The Mezcal Michelada carried a double punch of smoke from Del Maguey Vida Mezcal and chipotle-flavored Tabasco, plus plenty of acidity from tomato juice and lime ($9). Margarita slushies sound like a spring break booze dare, but order the pomegranate with a seesaw of sweet-and-tart built for a grown-up palate ($7). A house margarita was well beyond serviceable with Arette blanco, triple sec and a house-made sour mix heavy on lime ($8).
Don’t hesitate to order the Korean short rib taco, no matter how much this culinary mash-up violates your personal food-purity edict. The salty-sweet marinade suggested the flavor of kalbi. Sweet pops of fresh pineapple topped the slow-cooked meat with a velvety tug. Piled high on a pillowy house made corn tortilla, and dressed with cabbage ($5).
Carnitas carried crispy edges, as they always should, dressed with pico and salsa verde ($4). Smoky pork adobo also came with crunchy fresh pineapple plus a sprinkle of cotija, cilantro and onion ($4). Blackened rockfish was good on fish flavor but not on seasoning, unfortunately ($4). Skip it. A breakfast taco sported an over-hard fried egg with cinnamon-laced house-made chorizo, garnished with pico and salsa verde ($4).
Vegetarians don’t get shafted here with a bland pile of disappointment. A sweet potato and black bean taco was the most assertively spiced of all sampled. Sweet potatoes (not yams) had a spicy-sweet marinade with more spicy reinforcement from salsa verde. Garnished with iceberg, like crunchy tacos of yesteryear ($3). Speaking of which, they list crunchy beef tacos on the happy hour menu for $2.

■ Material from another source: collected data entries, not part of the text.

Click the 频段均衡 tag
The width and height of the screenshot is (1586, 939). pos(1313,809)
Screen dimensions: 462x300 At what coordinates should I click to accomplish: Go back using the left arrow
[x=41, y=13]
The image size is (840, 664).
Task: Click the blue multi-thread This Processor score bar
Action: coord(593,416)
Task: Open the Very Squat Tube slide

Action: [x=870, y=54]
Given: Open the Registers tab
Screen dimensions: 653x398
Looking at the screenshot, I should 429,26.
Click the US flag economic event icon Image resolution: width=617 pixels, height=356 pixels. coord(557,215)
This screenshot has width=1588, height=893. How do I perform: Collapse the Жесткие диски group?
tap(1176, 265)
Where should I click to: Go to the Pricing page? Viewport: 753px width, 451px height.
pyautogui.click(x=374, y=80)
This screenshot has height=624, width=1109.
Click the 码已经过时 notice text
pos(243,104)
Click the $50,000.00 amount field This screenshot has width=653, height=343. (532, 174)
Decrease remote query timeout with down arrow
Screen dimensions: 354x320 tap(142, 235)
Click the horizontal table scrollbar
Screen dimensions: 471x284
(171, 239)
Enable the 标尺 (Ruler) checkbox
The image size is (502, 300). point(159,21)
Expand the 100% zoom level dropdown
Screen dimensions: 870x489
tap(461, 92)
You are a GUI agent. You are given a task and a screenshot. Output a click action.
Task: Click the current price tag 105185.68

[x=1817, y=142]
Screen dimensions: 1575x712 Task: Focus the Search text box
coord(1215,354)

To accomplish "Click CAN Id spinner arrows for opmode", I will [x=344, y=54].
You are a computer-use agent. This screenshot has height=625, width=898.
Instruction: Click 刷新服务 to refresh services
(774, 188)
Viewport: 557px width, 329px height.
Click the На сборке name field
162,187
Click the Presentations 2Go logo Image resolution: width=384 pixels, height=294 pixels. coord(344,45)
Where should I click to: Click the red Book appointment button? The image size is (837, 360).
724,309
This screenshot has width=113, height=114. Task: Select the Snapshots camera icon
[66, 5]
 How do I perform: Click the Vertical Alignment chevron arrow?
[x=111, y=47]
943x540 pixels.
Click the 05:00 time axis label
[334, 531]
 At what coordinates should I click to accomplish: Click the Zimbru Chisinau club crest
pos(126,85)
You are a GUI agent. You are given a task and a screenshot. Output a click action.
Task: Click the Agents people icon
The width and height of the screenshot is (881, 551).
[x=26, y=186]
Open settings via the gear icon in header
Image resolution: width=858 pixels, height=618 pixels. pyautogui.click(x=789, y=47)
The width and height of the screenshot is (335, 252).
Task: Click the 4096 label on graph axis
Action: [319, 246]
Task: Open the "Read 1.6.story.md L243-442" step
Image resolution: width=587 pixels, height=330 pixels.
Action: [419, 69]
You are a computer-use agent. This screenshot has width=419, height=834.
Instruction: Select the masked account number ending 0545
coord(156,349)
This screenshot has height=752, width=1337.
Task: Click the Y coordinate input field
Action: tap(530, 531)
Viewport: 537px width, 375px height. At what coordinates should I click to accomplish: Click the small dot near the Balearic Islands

My jury is still out on these hybrid quesadilla-tacos made with fried cheese, called taqui-quesos. Is it possible that cheese on a taco can be gratuitous? Possibly so when asadero is grilled until almost crunchy and piled on a taco dressed with iceberg, pico and cotija ($9). I couldn’t taste the shredded beef through all that cheese.
Red Star Taco Bar Tacoma
Where: 454 St. Helens Ave., Tacoma, redstartacobar.com
Opening: March 27, if all goes as planned.